Information supplied
= = = = = = =

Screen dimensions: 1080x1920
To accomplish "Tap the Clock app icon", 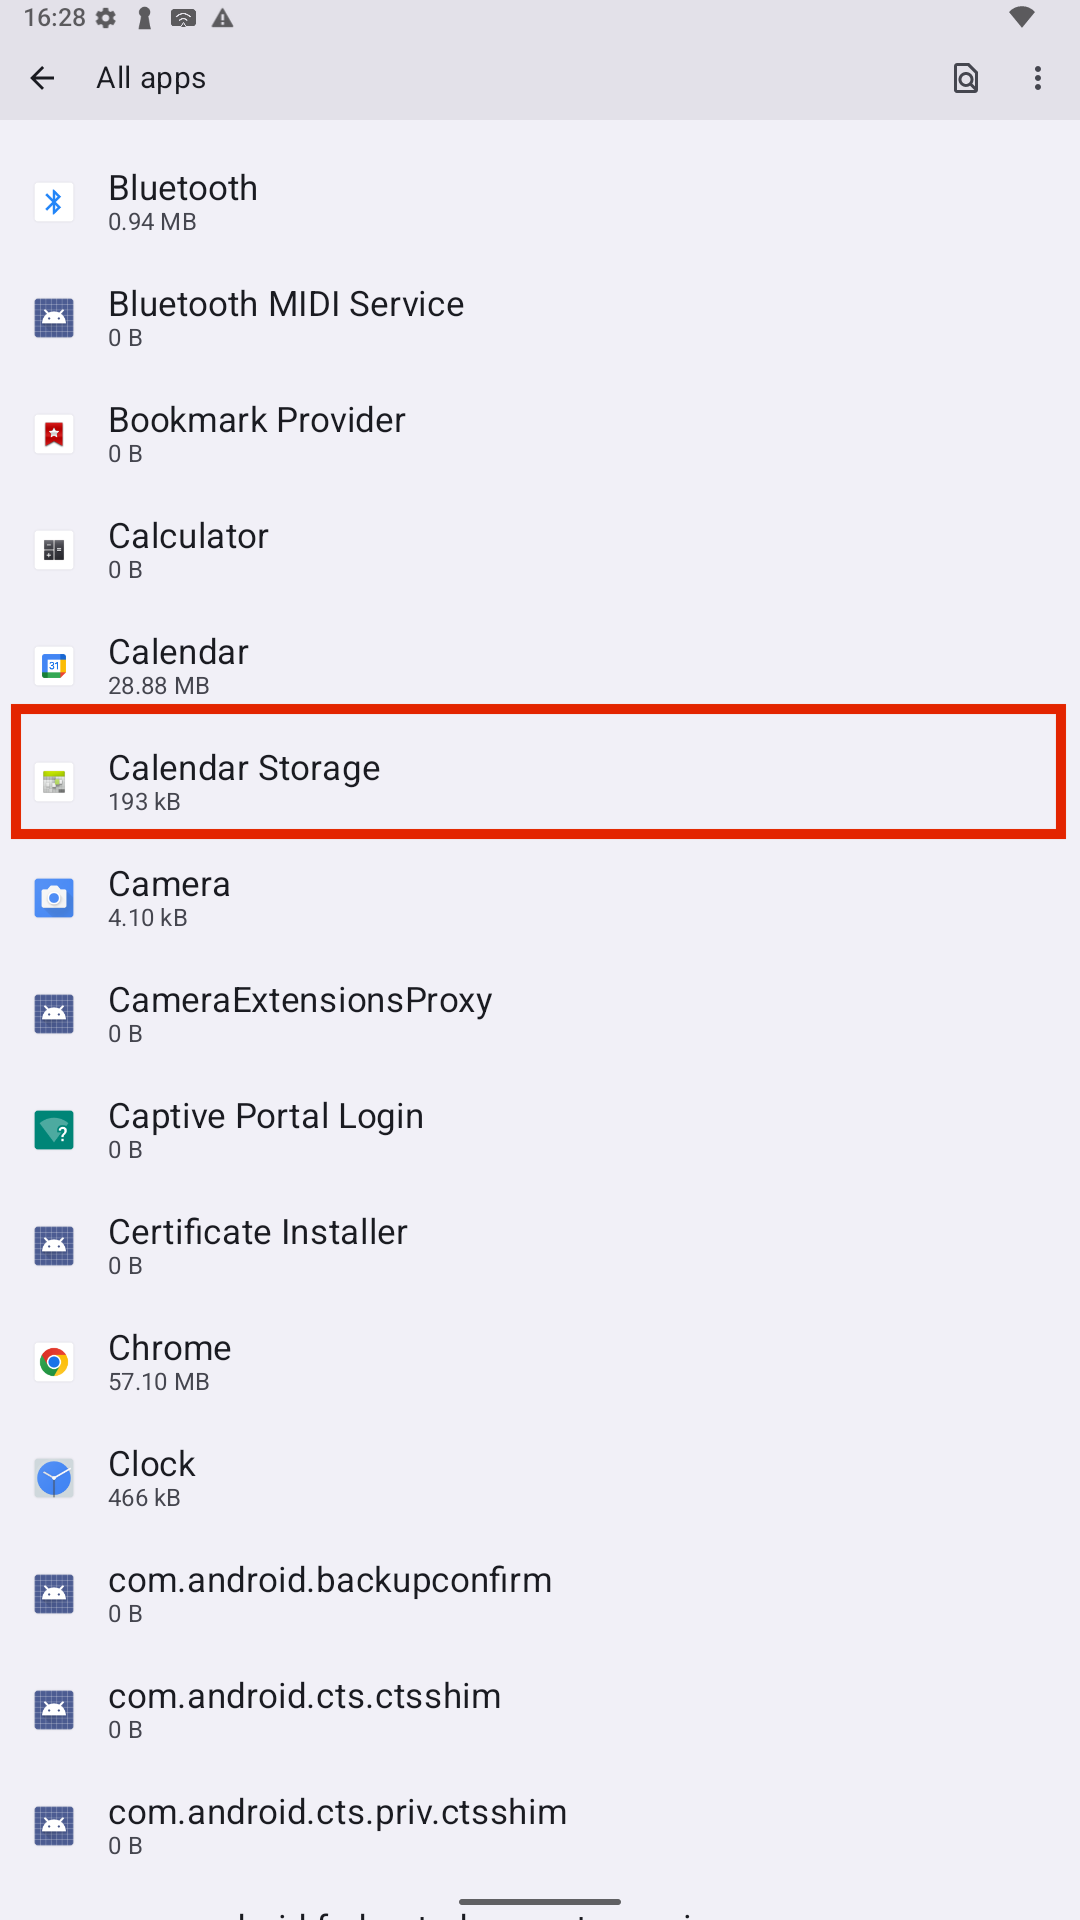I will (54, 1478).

= = = = = = =

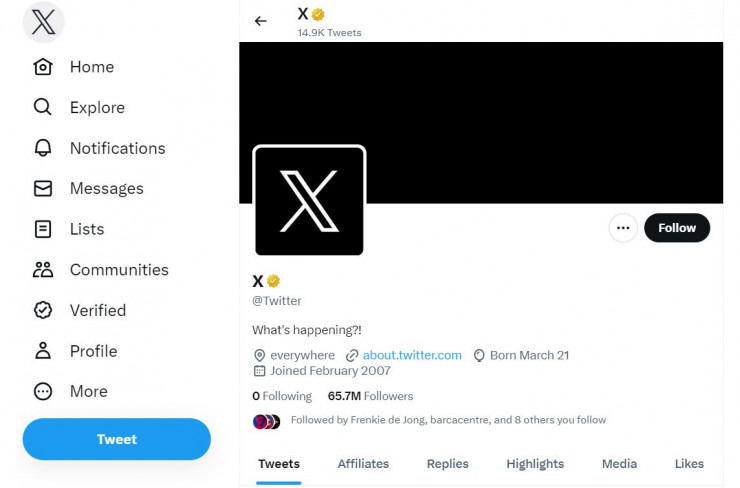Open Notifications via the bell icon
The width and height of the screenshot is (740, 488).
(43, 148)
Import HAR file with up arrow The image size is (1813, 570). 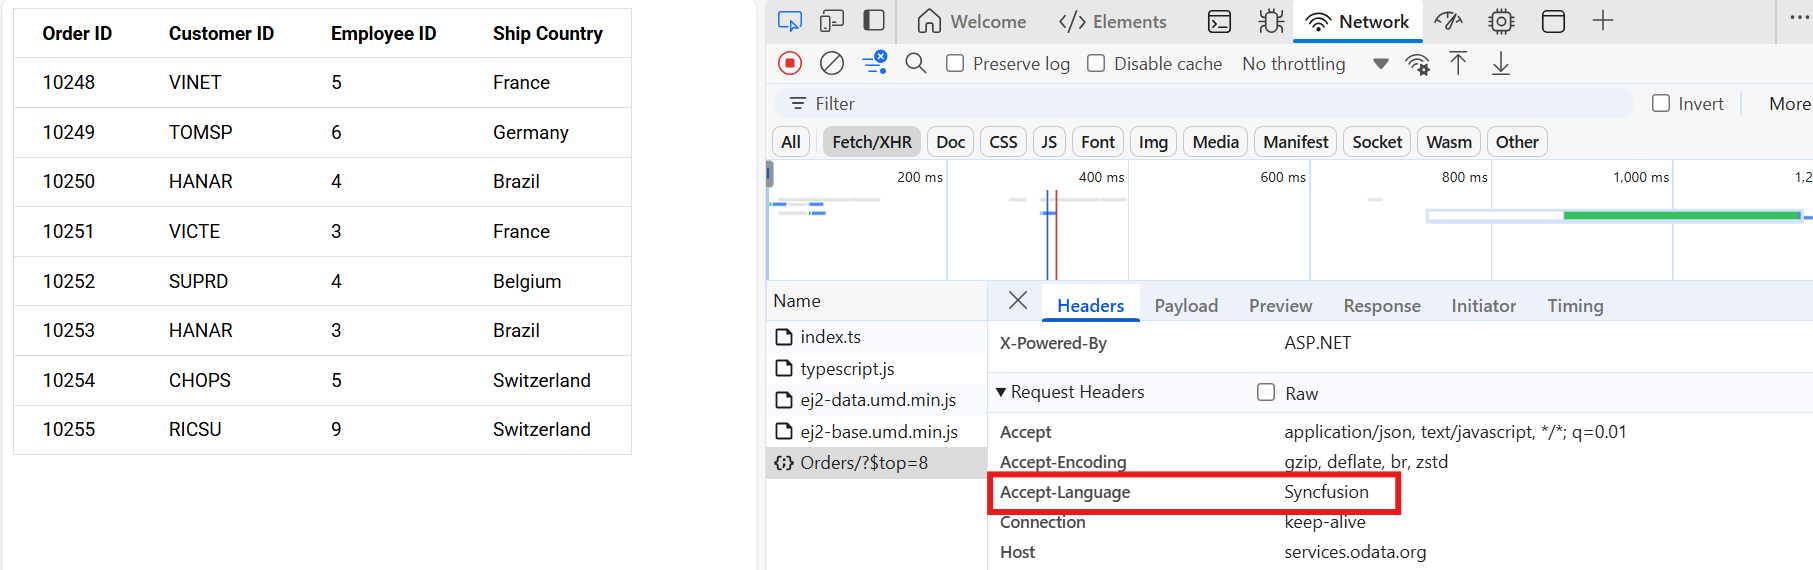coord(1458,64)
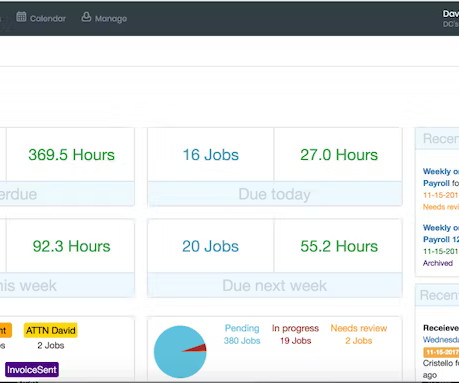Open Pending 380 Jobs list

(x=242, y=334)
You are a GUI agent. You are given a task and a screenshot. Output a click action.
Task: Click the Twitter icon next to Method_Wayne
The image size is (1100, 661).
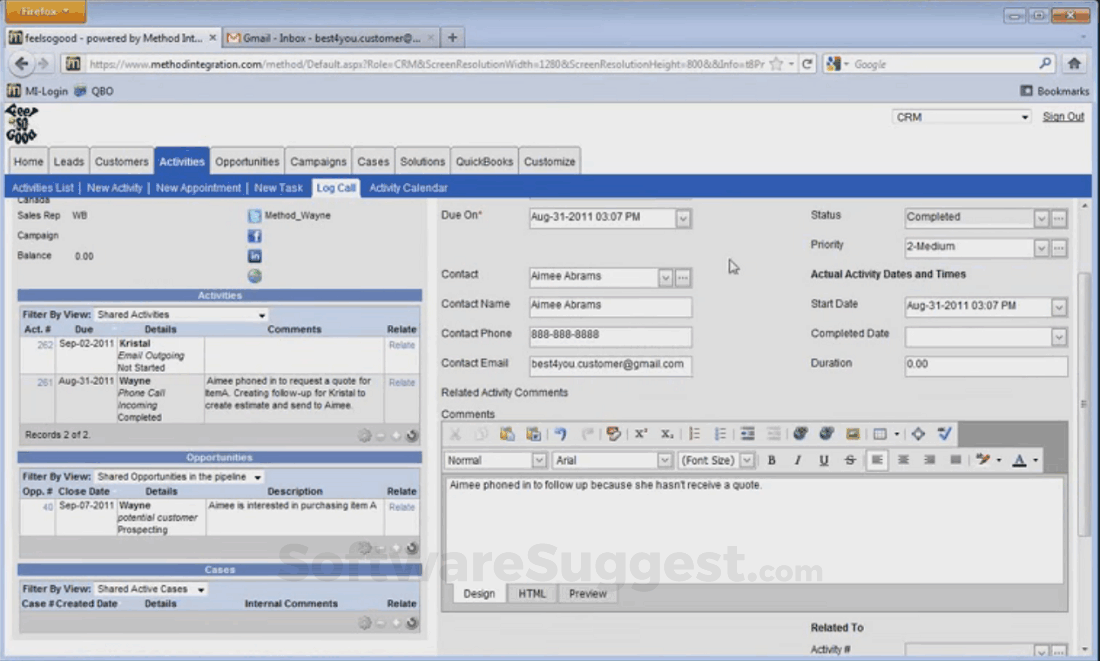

= = = = = = =

Task description
Starting at the line above that holds "Task: Click the" and ending at the line that holds "The image size is (1100, 661).", transcribe each line exactly and include no other lines.

The completed task
Task: Click the Twitter icon next to Method_Wayne
The image size is (1100, 661).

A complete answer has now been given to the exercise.